___ GIVEN DATA
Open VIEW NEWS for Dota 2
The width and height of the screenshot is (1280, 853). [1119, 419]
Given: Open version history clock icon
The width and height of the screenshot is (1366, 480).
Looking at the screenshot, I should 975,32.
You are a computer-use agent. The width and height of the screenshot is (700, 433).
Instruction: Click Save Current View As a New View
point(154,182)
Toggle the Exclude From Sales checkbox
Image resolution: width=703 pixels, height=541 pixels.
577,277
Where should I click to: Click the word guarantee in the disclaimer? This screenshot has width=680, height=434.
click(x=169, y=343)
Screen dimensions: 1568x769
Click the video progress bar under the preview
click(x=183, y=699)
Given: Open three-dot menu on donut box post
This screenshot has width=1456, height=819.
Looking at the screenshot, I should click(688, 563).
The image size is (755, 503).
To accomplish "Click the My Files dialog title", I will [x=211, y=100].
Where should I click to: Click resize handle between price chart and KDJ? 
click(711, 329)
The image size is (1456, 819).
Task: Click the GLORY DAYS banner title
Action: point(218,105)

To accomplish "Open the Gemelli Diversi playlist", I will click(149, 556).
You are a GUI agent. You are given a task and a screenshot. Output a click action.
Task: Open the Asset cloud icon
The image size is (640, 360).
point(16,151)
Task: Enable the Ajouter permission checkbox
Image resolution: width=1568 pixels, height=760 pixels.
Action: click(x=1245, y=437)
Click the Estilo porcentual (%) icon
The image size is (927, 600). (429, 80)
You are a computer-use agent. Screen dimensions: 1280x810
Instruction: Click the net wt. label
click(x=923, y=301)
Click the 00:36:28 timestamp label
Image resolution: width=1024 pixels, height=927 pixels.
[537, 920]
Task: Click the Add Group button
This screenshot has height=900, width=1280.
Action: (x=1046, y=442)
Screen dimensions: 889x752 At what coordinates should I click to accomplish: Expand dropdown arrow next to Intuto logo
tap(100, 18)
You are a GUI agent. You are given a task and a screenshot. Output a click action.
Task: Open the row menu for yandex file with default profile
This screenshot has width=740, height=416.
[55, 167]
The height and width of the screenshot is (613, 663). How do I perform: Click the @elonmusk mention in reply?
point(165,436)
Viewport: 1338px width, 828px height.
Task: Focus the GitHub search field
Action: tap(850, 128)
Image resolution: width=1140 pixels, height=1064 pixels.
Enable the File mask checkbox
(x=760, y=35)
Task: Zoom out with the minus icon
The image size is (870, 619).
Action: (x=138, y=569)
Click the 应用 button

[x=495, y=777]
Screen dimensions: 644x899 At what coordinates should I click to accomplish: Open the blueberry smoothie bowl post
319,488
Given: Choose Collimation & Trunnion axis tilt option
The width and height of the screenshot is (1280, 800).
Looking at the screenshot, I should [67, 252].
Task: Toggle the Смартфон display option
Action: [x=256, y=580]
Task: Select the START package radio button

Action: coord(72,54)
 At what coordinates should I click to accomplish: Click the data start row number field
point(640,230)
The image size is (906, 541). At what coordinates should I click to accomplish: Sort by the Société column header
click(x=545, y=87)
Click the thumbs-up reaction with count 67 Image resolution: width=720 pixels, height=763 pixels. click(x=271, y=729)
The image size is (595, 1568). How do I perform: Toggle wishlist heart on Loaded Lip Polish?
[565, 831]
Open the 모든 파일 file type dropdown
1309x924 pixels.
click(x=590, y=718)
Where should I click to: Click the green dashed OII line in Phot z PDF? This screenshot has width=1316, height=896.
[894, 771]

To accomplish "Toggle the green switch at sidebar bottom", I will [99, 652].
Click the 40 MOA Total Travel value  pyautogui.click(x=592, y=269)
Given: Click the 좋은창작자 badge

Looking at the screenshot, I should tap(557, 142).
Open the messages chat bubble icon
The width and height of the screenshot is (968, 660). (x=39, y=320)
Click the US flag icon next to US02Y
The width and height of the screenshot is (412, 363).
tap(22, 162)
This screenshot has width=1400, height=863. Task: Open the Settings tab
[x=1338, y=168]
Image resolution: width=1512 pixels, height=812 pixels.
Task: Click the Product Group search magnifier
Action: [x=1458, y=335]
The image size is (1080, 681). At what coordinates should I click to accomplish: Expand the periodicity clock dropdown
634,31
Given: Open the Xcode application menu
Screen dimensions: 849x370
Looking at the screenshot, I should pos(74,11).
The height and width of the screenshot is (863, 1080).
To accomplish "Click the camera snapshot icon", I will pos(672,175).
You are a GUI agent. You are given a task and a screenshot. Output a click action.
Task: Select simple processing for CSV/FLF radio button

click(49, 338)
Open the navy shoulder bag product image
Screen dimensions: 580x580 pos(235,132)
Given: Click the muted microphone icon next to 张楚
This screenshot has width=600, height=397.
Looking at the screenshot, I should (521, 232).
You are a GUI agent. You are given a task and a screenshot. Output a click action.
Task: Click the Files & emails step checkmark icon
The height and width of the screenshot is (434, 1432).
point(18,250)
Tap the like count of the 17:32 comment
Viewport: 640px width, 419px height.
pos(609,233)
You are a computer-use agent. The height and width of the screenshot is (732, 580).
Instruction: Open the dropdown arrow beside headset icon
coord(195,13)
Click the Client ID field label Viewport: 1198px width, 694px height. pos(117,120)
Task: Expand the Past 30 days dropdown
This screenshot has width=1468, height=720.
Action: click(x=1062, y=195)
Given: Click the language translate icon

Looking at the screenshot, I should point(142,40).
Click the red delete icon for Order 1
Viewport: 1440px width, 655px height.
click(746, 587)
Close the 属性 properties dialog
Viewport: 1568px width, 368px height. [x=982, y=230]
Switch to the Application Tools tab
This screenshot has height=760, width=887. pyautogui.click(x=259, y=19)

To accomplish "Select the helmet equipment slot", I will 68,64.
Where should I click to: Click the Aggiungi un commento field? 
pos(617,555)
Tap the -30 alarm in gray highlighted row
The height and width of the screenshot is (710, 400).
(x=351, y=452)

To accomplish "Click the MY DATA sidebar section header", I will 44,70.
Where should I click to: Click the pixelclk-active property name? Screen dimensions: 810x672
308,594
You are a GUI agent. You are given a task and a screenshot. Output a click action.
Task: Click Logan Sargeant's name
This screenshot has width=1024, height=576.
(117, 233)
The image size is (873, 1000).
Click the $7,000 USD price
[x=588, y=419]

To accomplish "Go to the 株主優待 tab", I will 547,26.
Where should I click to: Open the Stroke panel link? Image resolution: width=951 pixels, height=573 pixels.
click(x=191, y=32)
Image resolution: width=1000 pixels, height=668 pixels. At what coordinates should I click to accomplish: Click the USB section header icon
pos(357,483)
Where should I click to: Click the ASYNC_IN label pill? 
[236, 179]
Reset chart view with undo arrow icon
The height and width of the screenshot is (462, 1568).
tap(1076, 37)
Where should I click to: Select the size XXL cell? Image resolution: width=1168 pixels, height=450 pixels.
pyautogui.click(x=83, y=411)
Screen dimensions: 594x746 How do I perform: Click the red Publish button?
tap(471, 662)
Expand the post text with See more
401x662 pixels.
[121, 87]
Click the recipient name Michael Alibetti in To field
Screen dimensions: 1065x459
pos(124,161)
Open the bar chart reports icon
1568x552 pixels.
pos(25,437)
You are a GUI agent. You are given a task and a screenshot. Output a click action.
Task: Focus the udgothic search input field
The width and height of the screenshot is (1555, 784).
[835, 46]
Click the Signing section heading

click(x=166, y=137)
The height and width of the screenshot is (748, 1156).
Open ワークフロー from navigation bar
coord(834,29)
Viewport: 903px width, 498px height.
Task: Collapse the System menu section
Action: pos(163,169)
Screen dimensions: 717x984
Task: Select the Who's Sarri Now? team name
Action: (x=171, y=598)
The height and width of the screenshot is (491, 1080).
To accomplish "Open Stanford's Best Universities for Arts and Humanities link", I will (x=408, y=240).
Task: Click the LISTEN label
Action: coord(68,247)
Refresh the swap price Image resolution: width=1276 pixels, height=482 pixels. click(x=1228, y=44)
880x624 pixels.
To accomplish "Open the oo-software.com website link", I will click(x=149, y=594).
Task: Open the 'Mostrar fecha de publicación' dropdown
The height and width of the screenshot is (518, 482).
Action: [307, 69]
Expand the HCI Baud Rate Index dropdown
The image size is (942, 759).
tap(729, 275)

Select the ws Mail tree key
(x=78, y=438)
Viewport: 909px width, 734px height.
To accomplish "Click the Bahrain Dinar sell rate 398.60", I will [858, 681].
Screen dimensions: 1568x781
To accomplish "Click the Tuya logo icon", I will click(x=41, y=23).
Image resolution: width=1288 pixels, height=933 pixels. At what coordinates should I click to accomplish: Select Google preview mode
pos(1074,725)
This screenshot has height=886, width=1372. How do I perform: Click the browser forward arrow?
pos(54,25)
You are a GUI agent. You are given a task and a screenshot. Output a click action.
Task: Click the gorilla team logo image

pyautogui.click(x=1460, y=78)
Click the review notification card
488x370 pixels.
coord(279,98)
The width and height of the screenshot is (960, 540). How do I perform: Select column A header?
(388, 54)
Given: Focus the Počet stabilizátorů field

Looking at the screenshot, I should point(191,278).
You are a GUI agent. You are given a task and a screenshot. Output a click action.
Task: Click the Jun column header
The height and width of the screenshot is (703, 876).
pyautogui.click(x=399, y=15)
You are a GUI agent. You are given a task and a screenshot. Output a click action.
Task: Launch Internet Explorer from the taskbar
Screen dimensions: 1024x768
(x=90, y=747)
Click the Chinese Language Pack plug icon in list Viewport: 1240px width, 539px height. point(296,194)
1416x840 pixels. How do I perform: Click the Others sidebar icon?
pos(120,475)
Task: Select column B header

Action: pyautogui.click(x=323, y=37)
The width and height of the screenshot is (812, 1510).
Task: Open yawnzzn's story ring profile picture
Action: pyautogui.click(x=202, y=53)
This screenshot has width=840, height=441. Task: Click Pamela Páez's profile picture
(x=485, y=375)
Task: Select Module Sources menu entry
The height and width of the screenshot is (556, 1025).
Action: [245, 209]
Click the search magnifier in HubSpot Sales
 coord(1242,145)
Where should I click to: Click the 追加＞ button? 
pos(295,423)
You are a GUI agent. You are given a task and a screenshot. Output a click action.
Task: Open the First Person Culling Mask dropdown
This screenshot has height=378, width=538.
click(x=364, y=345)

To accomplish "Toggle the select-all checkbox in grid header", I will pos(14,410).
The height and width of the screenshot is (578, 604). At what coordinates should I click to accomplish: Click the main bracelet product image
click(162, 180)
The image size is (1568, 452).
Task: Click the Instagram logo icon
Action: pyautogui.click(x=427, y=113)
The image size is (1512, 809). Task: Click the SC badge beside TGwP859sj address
______
YOUR OBJECTIVE: From the opening line of the data above through the line that contains "You are a computer-use agent. The width", please print each line as it stands and only those lines.

ANSWER SPACE:
Open VIEW NEWS for Dota 2
The width and height of the screenshot is (1280, 853). [1119, 419]
Given: Open version history clock icon
The width and height of the screenshot is (1366, 480).
Looking at the screenshot, I should 975,32.
You are a computer-use agent. The width and height of the screenshot is (700, 433).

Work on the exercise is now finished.